T&L

Just a thought, hope someone has an answer :
In Quake3, like in all 3d engine, transformations are done by the engine (ie not by opengl’s matrices) to walk thru the BSP, or sort by depth the transparent faces, etc… So the question is : how does Quake3 do to take advantage of hardware t&l ?

Joker : if I leave matrices as the identity, does opengl perform the transformations anyway, or does it skip this step, knowing the vertices would remain the same ?

Originally posted by Antoche:
if I leave matrices as the identity, does opengl perform the transformations anyway, or does it skip this step, knowing the vertices would remain the same ?

Good OpenGL implementations do it this way. But I don’t know which implementations. :slight_smile:

Kosta

The only way to take advantage of transform and lighting in hardware on opengl is to use opengl API. So quake 3 has just some code that detect if the card is a GeForce. IF it is than it uses opengl API. If not, it uses the SSE, 3DNOW, or “by hand” optimisation for transformation.

If the implementation is clever enough, it won’t calculate the transformated vertex. Even though it’s only going to be 4 multiplication, so that shouldn’t not really bog down the system a lot if it does the multiplication. FPU is still quite fast.
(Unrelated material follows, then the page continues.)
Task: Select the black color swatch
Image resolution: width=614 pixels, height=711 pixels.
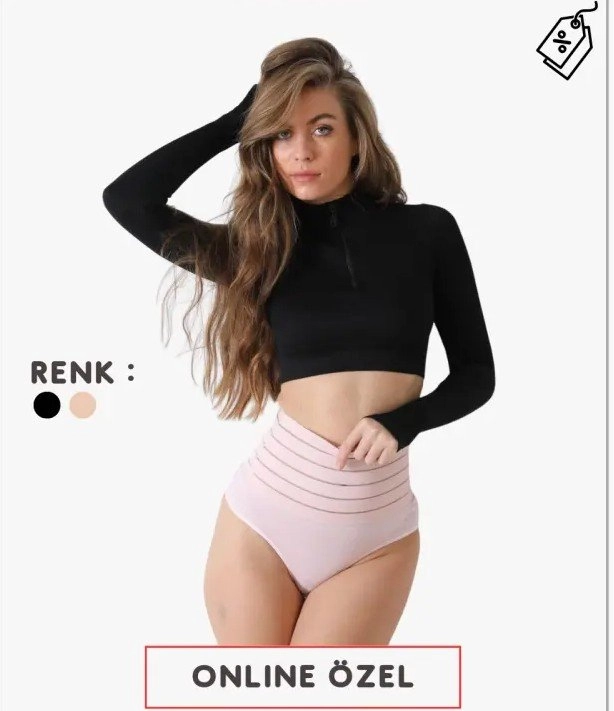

So, if QuakeIII uses OpenGL API to take advantage of hardware t&l, how does it to retrieve the transformed coordinates of the vertices ??? I believed it wasn’t possible. And don’t tell me it uses feedback mode

I don’t understand why you want the transformed vertices. You don’t need them to walk through a bsp tree. Anyway the whole point of using a bsp tree is to have the smallest possible number of vertices TO BE transformed.

The thing you need to walk through a bsp is the position and direction of the viewer.

Well, if i understand the principes of the BSP, the aim is to check if the bounding boxes of each node is in the clipping volume, and if no, all children are discarded. So to check if a bounding box is in the volume, i first must transform it, don’t I ?

The only way to take advantage of transform and lighting in hardware on opengl is to use opengl API. So quake 3 has just some code that detect if the card is a GeForce. IF it is than it uses opengl API. If not, it uses the SSE, 3DNOW, or “by hand” optimisation for transformation.

The transformation is always done through the OpenGL API, and Q3 does not do it any other way … so if the hardware supports T&L it’s gonna be used. You can’t do your own transformation. The lighting however can be turned on and off and Q3 doesn’t use OpenGL:s vertex lighting by default since it’s not as nice as lightmapping …

If the implementation is clever enough, it won’t calculate the transformated vertex. Even though it’s only going to be 4 multiplication, so that shouldn’t not really bog down the system a lot if it does the multiplication. FPU is still quite fast.

Hmm … it’s more than 4 multiplications … a 4x4 matrix multiplied with a vector it’s gonna be 16 multiplications and 12 additions (and adds are even slower than mults with floats …)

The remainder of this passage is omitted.